A change in the law could be made applicable to all cases and would underscore the Legislature’s intent that the blood test results not be kept out of the determination of a case. This could be accomplished by either amending sections 418 and 532 of the Family Court Act to state the manner in which the blood test results can be entered into evidence (e.g., by certification of the results by an appropriate official of the administering institution, or by allowing blood test results, which are offered for the purposes of these sections, to be treated as hospital records under • CPLR 2306 and therefore admissible upon certification by an appropriate official), or by amending CPLR 2306 to include blood test results in the hospital records exception to the rule against hearsay. Amending the Family Court Act is likely to be deemed preferable to amending the CPLR because the effect can be more easily limited to the circumstances at hand. It should be noted that neither of these proposed changes in the law would affect the weight of the evidence, nor the respondent’s ability to effectively cross-examine the results of the blood analyses. Said changes would merely speak to the admissibility of this evidence by addressing the requirement that a proper business records foundation be laid.

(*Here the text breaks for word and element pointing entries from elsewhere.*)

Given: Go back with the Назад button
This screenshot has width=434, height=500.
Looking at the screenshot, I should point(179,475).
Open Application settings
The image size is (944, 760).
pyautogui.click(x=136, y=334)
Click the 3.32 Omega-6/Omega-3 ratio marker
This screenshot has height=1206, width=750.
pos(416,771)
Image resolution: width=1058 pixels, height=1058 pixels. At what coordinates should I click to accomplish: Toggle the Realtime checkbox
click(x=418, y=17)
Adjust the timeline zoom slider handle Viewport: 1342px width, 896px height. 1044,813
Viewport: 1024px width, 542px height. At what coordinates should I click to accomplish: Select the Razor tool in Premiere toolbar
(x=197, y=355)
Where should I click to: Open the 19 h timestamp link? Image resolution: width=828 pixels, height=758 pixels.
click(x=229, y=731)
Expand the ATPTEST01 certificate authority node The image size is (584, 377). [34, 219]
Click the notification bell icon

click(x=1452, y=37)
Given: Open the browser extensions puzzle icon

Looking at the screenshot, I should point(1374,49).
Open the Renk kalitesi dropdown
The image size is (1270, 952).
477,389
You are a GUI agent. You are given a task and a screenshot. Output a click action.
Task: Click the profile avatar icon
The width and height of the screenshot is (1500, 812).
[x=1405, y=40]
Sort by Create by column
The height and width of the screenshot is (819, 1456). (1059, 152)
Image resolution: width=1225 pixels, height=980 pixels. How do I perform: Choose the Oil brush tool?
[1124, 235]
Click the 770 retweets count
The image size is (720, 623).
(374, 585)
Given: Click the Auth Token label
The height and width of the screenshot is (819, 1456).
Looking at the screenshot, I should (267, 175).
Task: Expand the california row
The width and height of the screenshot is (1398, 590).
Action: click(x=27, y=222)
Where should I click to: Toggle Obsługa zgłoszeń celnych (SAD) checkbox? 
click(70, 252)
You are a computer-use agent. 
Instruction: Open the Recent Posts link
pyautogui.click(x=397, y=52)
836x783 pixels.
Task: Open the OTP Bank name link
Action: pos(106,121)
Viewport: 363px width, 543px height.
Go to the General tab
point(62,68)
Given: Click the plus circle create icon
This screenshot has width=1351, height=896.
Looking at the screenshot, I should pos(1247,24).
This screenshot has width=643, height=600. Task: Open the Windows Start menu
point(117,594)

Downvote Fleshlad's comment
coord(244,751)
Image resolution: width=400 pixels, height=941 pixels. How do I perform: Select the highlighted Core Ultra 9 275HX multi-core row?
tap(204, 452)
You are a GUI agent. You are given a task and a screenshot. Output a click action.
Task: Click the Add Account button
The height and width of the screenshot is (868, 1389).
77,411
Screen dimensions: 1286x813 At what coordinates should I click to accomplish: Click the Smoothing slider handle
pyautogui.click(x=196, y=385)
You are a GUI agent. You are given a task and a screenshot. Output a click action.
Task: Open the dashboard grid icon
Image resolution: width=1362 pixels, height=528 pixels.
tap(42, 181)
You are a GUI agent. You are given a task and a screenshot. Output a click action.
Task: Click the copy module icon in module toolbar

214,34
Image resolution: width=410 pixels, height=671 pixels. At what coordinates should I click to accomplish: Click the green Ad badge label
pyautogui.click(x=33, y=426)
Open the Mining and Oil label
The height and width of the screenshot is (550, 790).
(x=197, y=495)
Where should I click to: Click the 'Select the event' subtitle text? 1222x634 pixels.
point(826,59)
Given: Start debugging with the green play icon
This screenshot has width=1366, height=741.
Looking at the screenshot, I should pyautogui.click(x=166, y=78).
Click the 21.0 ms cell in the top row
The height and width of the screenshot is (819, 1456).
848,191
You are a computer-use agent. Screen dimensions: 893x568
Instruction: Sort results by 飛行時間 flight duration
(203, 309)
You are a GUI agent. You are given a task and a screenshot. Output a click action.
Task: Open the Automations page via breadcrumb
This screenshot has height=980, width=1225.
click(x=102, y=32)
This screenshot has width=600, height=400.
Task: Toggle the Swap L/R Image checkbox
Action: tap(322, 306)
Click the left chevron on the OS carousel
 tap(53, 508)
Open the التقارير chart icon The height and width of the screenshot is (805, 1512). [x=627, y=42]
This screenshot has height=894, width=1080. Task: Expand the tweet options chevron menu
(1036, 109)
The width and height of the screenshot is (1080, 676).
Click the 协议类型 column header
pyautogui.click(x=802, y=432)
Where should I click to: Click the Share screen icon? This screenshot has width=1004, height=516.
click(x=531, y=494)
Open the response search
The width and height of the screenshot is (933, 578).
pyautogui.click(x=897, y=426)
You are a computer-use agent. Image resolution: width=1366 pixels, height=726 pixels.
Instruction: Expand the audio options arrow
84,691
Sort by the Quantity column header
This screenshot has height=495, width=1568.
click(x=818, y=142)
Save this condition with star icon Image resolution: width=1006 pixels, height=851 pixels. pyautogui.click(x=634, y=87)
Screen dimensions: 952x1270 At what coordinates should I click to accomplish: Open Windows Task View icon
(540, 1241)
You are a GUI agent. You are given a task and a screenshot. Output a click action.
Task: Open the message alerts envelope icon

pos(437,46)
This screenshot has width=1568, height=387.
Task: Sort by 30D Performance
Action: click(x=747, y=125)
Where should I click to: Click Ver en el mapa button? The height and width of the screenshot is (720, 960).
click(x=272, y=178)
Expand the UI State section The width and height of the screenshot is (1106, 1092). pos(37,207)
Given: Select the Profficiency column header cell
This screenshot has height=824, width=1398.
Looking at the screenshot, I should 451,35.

Under the limitations of the present law, the Judge could meet the “finding” requirement of CPLR 4518 without hearing testimony. This would be accomplished by taking judicial notice of the standards and procedures inherent in the administering of blood tests, and of the objective scientific nature of both the test results and the interpretation of those results, coupled with the intent of the Legislature *313to have the evidence admitted, the court’s desire to serve the interests of justice, consider competent evidence, and the exigencies of the court itself. Under this alternative, the Judge would include in the court order for the HLA test a provision ordering that the HLA blood test results be admissible and received into evidence, as a consequence of the court’s order that such test be submitted to, and without further foundation or testimony required. Under either of these proposals, the respondent’s right to subpoena the doctors and/or technicians of the laboratory is in no way abridged or limited. In the absence of clear direction from the Legislature, this court takes the latter approach and orders that the laboratory report of the HLA test be admitted into evidence.

In the event this issue, when posed in subsequent proceedings, is not resolved in a consistent pattern, clarification by the Legislature of its intent and position will be even more desirable and necessary than it is presently.

The cost of the blood test presently ranges from $500 to $950 for Department of Social Services (DSS) or from $600 to $950 for private parties; Dr. Sussman’s fee for testifying for one-half day is $350 for DSS and $500 for private parties.